Stated problem
Reproduce the records word for word, starting at the first line and stopping after the line that contains "[x=161, y=221]", including both of those lines.

Extracted information
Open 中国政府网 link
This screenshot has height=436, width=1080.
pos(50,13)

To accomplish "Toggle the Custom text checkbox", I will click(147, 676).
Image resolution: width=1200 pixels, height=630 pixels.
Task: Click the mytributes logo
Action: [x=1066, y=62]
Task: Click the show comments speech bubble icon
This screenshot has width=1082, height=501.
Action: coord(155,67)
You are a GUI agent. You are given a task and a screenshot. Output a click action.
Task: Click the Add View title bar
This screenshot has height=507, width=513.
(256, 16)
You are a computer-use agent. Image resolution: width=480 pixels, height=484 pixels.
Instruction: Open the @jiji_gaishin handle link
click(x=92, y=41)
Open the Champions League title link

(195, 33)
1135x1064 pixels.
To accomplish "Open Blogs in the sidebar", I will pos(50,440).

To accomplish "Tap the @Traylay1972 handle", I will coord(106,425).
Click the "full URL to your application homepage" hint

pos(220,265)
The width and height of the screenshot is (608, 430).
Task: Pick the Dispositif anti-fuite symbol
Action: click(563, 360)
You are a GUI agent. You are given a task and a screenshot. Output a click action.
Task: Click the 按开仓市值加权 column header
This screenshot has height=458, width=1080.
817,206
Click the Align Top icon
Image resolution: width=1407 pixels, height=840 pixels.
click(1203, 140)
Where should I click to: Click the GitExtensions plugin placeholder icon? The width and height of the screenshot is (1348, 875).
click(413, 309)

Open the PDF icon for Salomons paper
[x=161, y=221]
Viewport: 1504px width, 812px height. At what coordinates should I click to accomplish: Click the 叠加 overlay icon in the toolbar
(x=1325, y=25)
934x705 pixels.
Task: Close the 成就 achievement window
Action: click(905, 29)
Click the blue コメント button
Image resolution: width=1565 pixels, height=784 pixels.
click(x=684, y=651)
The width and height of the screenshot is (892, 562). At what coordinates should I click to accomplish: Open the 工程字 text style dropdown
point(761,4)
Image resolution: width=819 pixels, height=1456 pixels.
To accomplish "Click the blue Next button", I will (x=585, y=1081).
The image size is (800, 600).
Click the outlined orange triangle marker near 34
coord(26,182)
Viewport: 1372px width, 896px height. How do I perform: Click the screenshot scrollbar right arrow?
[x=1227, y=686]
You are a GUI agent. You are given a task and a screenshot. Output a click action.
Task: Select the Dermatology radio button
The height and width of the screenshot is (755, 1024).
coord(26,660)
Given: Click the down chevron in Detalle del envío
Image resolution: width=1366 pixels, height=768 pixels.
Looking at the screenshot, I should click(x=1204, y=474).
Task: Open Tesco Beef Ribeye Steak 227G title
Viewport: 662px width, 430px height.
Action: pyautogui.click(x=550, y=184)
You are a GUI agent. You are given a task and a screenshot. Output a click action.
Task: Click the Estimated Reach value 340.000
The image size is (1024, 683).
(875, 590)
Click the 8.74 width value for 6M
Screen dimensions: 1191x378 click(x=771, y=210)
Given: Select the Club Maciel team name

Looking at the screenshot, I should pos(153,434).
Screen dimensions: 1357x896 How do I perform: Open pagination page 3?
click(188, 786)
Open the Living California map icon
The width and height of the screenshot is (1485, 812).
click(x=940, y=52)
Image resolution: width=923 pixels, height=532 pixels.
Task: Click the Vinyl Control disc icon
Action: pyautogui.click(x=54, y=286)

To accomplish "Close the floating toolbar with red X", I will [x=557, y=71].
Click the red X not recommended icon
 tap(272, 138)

Result of this exercise
Open 中国政府网 link
This screenshot has height=436, width=1080.
pos(50,13)

To accomplish "Toggle the Custom text checkbox", I will click(147, 676).
Image resolution: width=1200 pixels, height=630 pixels.
Task: Click the mytributes logo
Action: [x=1066, y=62]
Task: Click the show comments speech bubble icon
This screenshot has width=1082, height=501.
Action: coord(155,67)
You are a GUI agent. You are given a task and a screenshot. Output a click action.
Task: Click the Add View title bar
This screenshot has height=507, width=513.
(256, 16)
You are a computer-use agent. Image resolution: width=480 pixels, height=484 pixels.
Instruction: Open the @jiji_gaishin handle link
click(x=92, y=41)
Open the Champions League title link

(195, 33)
1135x1064 pixels.
To accomplish "Open Blogs in the sidebar", I will pos(50,440).

To accomplish "Tap the @Traylay1972 handle", I will coord(106,425).
Click the "full URL to your application homepage" hint

pos(220,265)
The width and height of the screenshot is (608, 430).
Task: Pick the Dispositif anti-fuite symbol
Action: click(563, 360)
You are a GUI agent. You are given a task and a screenshot. Output a click action.
Task: Click the 按开仓市值加权 column header
This screenshot has height=458, width=1080.
817,206
Click the Align Top icon
Image resolution: width=1407 pixels, height=840 pixels.
click(1203, 140)
Where should I click to: Click the GitExtensions plugin placeholder icon? The width and height of the screenshot is (1348, 875).
click(413, 309)

Open the PDF icon for Salomons paper
[x=161, y=221]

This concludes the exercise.